Choices: Studying Chinese in high school

Yep, it’s official. I’m doing high school Chinese (albeit without the more leet literature component that some folks in my class are doing), and two lessons into it I’m thinking it’s a really good choice.

It’s with no small degree of regret that I look back on my studies back in junior high, particularly for mathematics and Chinese. Still I try to make up for it (I actually do my math tutorials now, albeit extremely painstakingly because of my inaptitude), and with encouragement (and some pressure) from my parents I have finally decided to continue Chinese studies in high school despite the rather large amount of curriculum time required (roughly 3.25 hours a week) and the necessary time investment for homework.

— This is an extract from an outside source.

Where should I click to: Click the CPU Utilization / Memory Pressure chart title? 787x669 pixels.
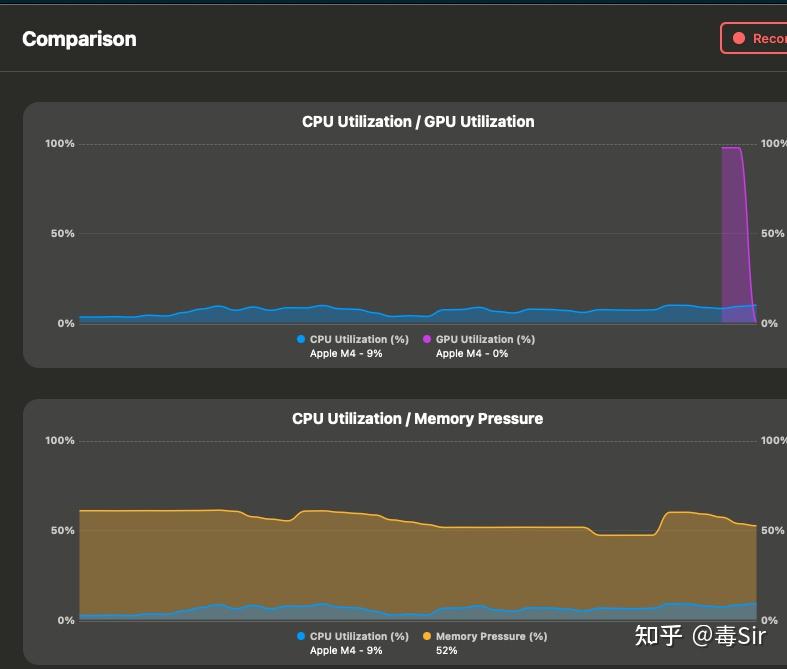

Somehow I feel this strange similarity between my mother (Chinese-educated and an arts student), and the two Chinese teachers with the most impact on my life (Miss Niu and my current teacher, Mdm Ong). Does studying Chinese (or perhaps arts, in general) make one a more sensitive, expressive, emotionally-developed and articulate individual? I do believe that in one way or another, the study of Chinese (or humanities subjects in a Chinese medium) differentiates one from others studying say English or humanities in English. Perhaps it’s more perceived than actual, but somehow or other the difference in attitude and for lack of a better word, ‘feel’, makes me feel somewhat reassured.

Today the teacher spent some time talking about technocrats and Kreta Ayer and stuff, and talked a lot about the lesson at hand, of course. I won’t go into details here but I spent over an hour talking to my mum about Chinatown and her childhood there. I’m really glad I had talked to her, and I guess with the thought-provoking passages in the textbook I’ll be spending more time talking to her about them in the future.

Sometimes I wonder what would it have been like had I scored an A for Higher Chinese O level. Perhaps like many others of my contemporaries who managed to do so I would have thrown the skills and education I had received over ten long years of formal schooling in the subject to the back of my mind (if not completely out of it). Gradually I would lose even the ability to make myself understood in spoken Mandarin Chinese. That is in my current view, completely tragic. What good is an A1 for a LANGUAGE exam subject if you can’t even speak the language passably? And it’s not as if we’re mute or something.

I still have a lot to learn. With luck I would be wise to see what I have yet to learn, and to keep on trying to learn it. Or perhaps it’s not luck I need but effort and a little touch of fate.

Oh and flak, do come up with some ideas. I happen to be pretty brain-dead at the moment w.r.t creative stuff. I can’t brainstorm to save my life. Please help me out. Thanks!